La economía se limita a los precios, no a los equilibrios sociales, no a la satisfacción de las comunidades, al trabajo, al conocimiento, o a los valores sagrados de la memoria y del territorio. Todo lo que no sea ciego lucro será llamado atraso y superstición.
Y no importa que ese modelo sea precisamente el que está destruyendo al planeta. Arrasa los bosques, degrada los ríos, envenena los mares. Argumenta que viene a salvar a la humanidad del atraso, la pobreza y la desdicha. Pero produce hastío para sus propios ciudadanos, violencia e infelicidad para los ajenos, degradación del mundo, y basura, mucha basura.
Antes nos preguntábamos si un modelo era viable para la humanidad; ahora nos preguntamos si la humanidad es viable para el modelo. Y parece que no, que no es viable. Aquí, por ejemplo, los campesinos no caben en la economía.
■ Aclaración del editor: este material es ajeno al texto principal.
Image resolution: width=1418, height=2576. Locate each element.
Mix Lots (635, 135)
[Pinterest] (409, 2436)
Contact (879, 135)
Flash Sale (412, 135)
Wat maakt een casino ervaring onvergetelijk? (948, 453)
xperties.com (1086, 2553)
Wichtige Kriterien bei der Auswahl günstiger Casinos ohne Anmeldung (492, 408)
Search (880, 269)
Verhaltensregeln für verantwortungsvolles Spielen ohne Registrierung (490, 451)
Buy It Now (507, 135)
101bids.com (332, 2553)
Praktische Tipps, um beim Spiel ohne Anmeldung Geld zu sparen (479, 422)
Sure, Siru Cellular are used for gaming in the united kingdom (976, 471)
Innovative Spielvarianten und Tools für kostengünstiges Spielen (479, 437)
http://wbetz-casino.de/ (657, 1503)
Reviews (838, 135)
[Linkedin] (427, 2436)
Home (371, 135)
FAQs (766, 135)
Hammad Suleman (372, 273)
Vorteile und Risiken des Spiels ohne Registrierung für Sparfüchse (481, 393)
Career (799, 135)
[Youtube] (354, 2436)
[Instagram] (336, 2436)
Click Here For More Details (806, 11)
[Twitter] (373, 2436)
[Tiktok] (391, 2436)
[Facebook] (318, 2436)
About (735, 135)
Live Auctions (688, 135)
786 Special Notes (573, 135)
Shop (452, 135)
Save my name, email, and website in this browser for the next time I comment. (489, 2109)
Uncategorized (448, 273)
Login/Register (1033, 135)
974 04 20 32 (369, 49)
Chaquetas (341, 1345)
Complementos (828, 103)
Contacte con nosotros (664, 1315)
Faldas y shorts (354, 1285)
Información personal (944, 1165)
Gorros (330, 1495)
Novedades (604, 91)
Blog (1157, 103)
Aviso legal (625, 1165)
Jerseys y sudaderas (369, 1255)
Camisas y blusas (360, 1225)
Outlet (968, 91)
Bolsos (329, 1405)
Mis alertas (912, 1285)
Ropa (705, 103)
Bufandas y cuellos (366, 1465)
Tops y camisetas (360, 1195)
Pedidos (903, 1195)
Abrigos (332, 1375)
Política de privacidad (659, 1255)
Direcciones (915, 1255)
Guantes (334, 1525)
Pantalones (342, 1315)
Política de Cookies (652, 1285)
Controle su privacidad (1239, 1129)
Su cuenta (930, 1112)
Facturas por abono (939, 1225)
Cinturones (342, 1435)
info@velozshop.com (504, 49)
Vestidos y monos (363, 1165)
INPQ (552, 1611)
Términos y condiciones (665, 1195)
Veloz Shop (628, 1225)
Colombia despierta presa de un extraño malestar. La sospecha de un orden en el que todos terminemos siendo indeseables. Si protestamos, seremos declarados rebeldes; si nos irritamos, nos llamarán enseguida el cartel de los vándalos. Si queremos tener un país, seremos la encarnación del atraso y de lo premoderno. Si queremos una cultura propia, seremos declarados extraterrestres.
Como antes Gaviria y Pastrana y Uribe, Santos es el encargado de velar por que la orden se cumpla. Y está desencajado porque el país le está diciendo que no. Al comienzo eran los campesinos de una región: los declaró infiltrados. Después los de varias regiones: los declaró inexistentes. Bloquearon las vías: los declaró rebeldes y envió la represión. Entonces la ciudad se solidarizó con el campo: monumentales manifestaciones de estudiantes y ciudadanos sorprendieron a Colombia.
El país no obedece al libreto: opina, reacciona, los jóvenes reclaman la memoria que les han negado, la gente comprende que los gobiernos están desmantelando el país que tuvimos y no han sido capaces de construir algo a cambio.
La realidad se ha vuelto enigmática: no puede ser leída, tiene que ser descifrada. Y no sabemos si el Gobierno está descifrando lo que pasa. Y no sabemos cómo será lo que sigue.